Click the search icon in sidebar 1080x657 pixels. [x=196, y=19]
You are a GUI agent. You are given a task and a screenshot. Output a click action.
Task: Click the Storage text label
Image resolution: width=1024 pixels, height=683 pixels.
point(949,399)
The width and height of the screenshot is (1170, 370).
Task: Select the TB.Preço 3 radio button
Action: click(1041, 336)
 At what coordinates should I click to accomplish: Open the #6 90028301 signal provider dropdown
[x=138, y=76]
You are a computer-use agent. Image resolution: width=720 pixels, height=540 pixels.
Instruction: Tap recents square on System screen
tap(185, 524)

* * *

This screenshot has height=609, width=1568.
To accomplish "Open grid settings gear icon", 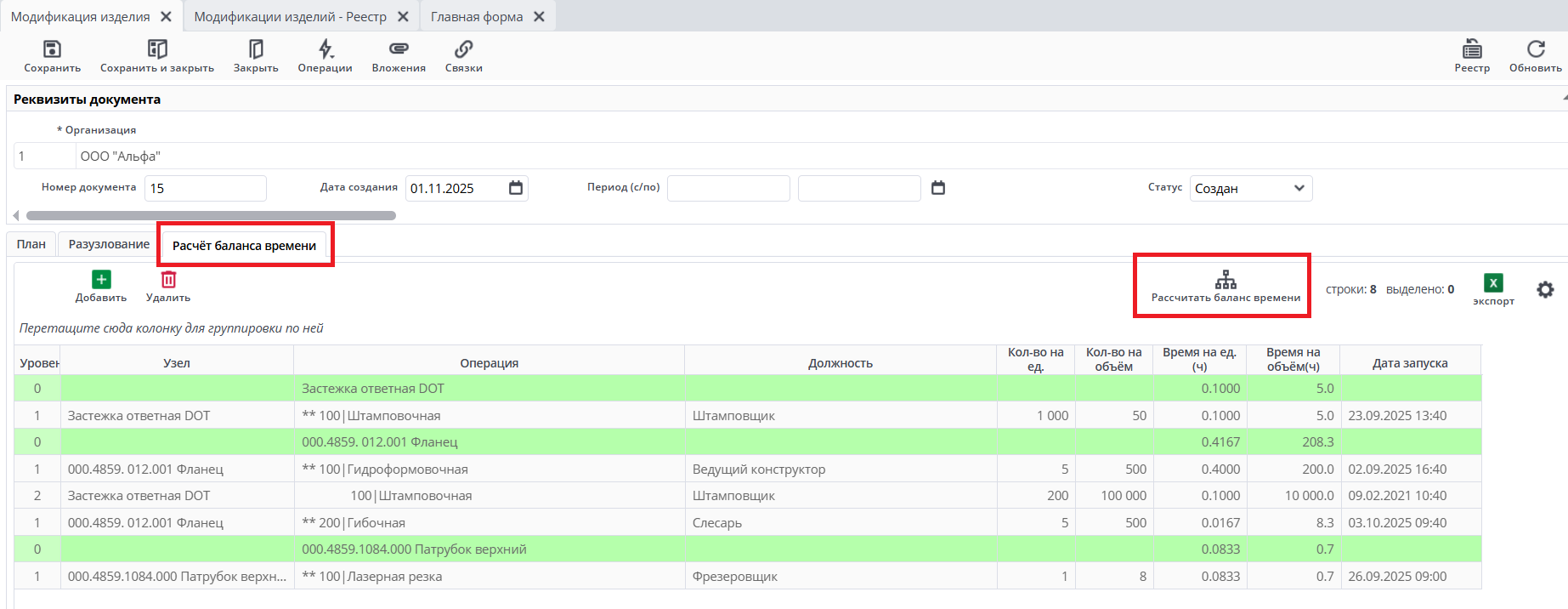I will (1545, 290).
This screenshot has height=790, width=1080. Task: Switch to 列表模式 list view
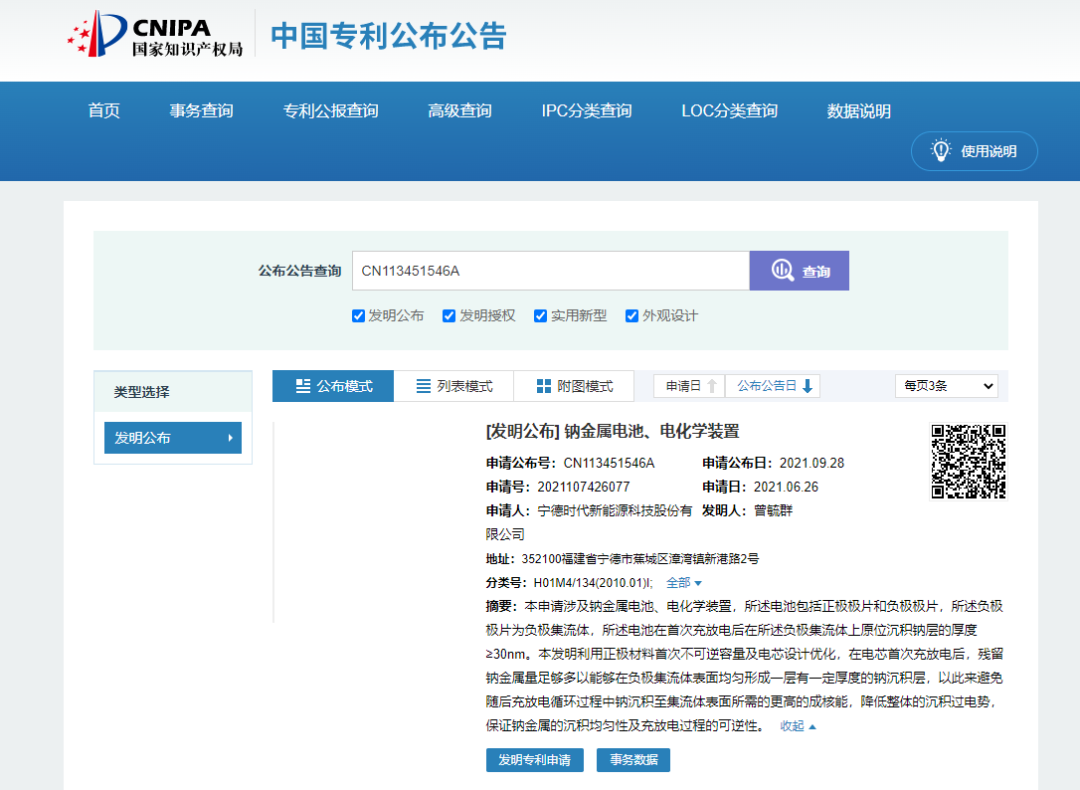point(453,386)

*PROBLEM TO SOLVE*
Among the records above, find the lines where the word "agent" appears and copy them.

*EXPECTED ANSWER*
You are a GUI agent. You are given a task and a screenshot. Output a click action.
You are a computer-use agent. Image resolution: width=720 pixels, height=540 pixels.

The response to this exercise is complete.